Assume-guarantee contracts apply when continuous state boundaries are not
explicitly defined. For any given mode, the input range for reachability
analysis is defined by the output ranges of discrete modes that transition to
it. This compositional approach ensures each continuous controller is prepared
for its possible input range, enabling reachability analysis without global
system analysis. Finally, barrier certificates prove that mode transitions are
satisfied. Barrier certificates ensure that continuous modes on either side of a
transition behave appropriately by preventing system trajectories from crossing
a given barrier. Control barrier functions certify safety by establishing
differential inequality conditions that guarantee forward invariance of safe
sets~\cite{prajna_safety_2004}. For example, a barrier certificate can guarantee
that a transitory mode transferring control to a stabilizing mode will always
move away from the transition boundary, rather than destabilizing the target
stabilizing mode.
This compositional approach has several advantages. First, this approach breaks
down autonomous controller design into smaller pieces. For designers of future
autonomous control systems, the barrier to entry is low, and design milestones
are clear due to the procedural nature of this research plan. Second, measurable
design progress also enables measurement of regulatory adherence. Each step in
this development procedure generates an artifact that can be independently
evaluated as proof of safety and performance. Finally, the compositional nature
of this development plan enables incremental refinement between control system
layers. For example, difficulty developing a continuous mode may reflect a
discrete automaton that is too restrictive, prompting refinement of system
design requirements. This synthesis between levels promotes broader
understanding of the autonomous controller.

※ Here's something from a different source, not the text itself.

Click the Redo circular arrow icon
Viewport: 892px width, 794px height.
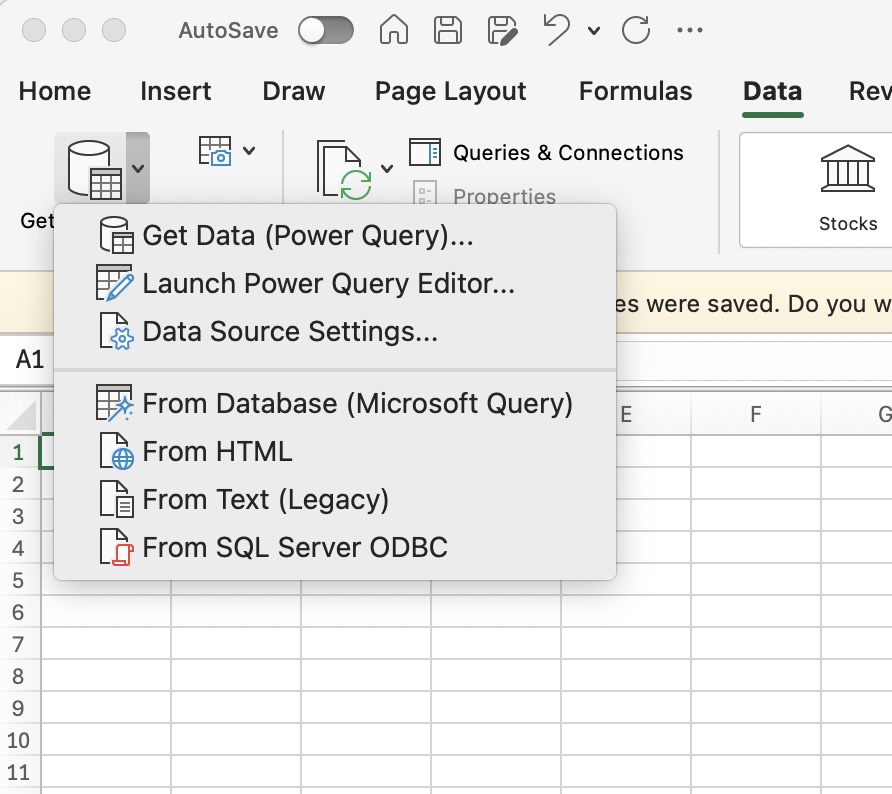[635, 30]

To demonstrate this methodology, we will develop an autonomous startup
controller for a Small Modular Advanced High Temperature Reactor (SmAHTR). We
have already developed a high-fidelity SmAHTR model in Simulink that captures
the thermal-hydraulic and neutron kinetics behavior essential for verifying
continuous controller performance under realistic plant dynamics. The
synthesized hybrid controller will be implemented on an Emerson Ovation control
system platform, representative of industry-standard control hardware deployed
in modern nuclear facilities. The Advanced Reactor Cyber Analysis and
Development Environment (ARCADE) suite will serve as the integration layer,
managing real-time communication between the Simulink simulation and the Ovation
controller. This hardware-in-the-loop configuration enables validation of the
controller implementation on actual industrial control equipment interfacing
with a realistic reactor simulation, assessing computational performance,
real-time execution constraints, and communication latency effects.
Demonstrating autonomous startup control on this representative platform will
establish both the theoretical validity and practical feasibility of the
synthesis methodology for deployment in actual small modular reactor systems.
This unified approach addresses a fundamental gap in hybrid system design by
bridging formal methods and control theory through a systematic, tool-supported
methodology. Translating existing nuclear procedures into temporal logic,
synthesizing provably correct discrete switching logic, and developing verified
continuous controllers creates a complete framework for autonomous hybrid
control with mathematical guarantees. The result is an autonomous controller
that not only replicates human operator decision-making but does so with formal
assurance that switching logic is correct by construction and continuous
behavior satisfies safety requirements. This methodology transforms nuclear
reactor control from a manually intensive operation requiring constant human
oversight into a fully autonomous system with higher reliability than
human-operated alternatives. More broadly, this approach establishes a
replicable framework for developing high-assurance autonomous controllers in any
domain where operating procedures are well-documented and safety is paramount.